Functional characterization and tissue localization of a novel liver‐specific organic anion transporter OAT7

The multispecific transporters in the liver play an important role in the elimination of toxic substances and in the turnover of endogenous biomolecules. Uptake of organic anions across the sinusoidal membrane is mediated in large part by three classes of proteins: OATP, NTCP, and OAT family of proteins. In this study, we identify a novel organic anion transporter OAT7 exclusively expressing in human liver. OAT7 showed 35% to 46% identities to those of other members of OAT family. When expressed in Xenopus oocytes, OAT7 mediated high affinity transport of sulfate‐conjugated steroid hormones, estrone sulfate (ES) (Km = 8.7 μM) and DHEA sulfate (Km = 2.2 μM), in a sodium independent manner, whereas it did not transport other organic anions.
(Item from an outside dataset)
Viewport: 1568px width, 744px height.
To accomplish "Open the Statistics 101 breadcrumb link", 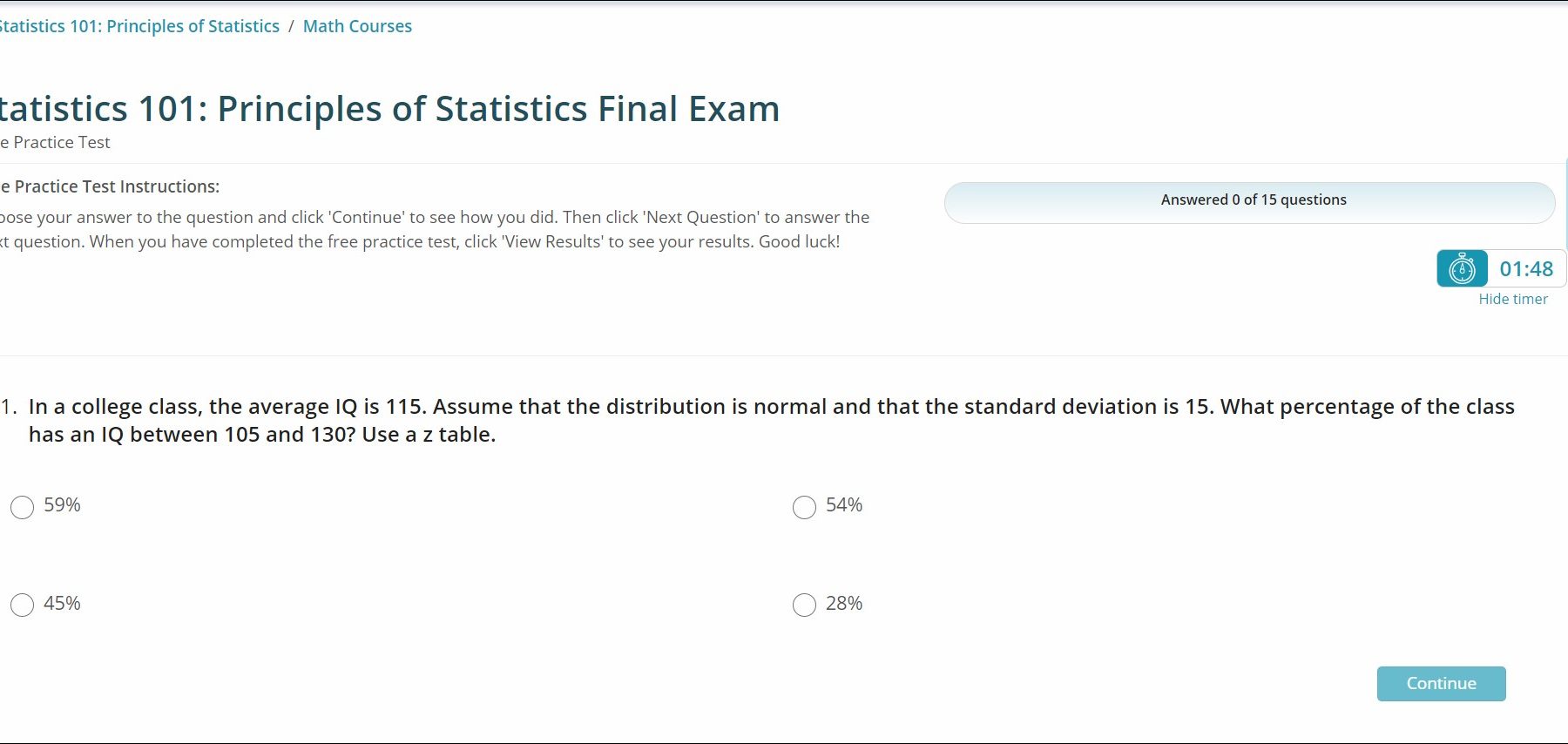I will click(139, 26).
ES transport mediated by OAT7 was inhibited by negatively charged BSP, ICG and several sulfate‐conjugated xenobiotics. In contrast, glucuronide and glutathione conjugates exhibited no inhibitory effects on the OAT7‐mediated transport. Immunohistochemical analysis revealed that OAT7 protein was located in the sinusoidal membrane of hepatocytes. We further examined the trans ‐stimulatory effects of various endogenous organic anions to investigate the driving force for OAT7‐mediated transport. Short chain fatty acids trans ‐stimulated the OAT7‐mediated ES uptake by the injection of those cold compounds into the oocytes. These results suggest that OAT7 is the liver‐specific organic anion transporter using some organic anions as a counterion for its exchange mechanism.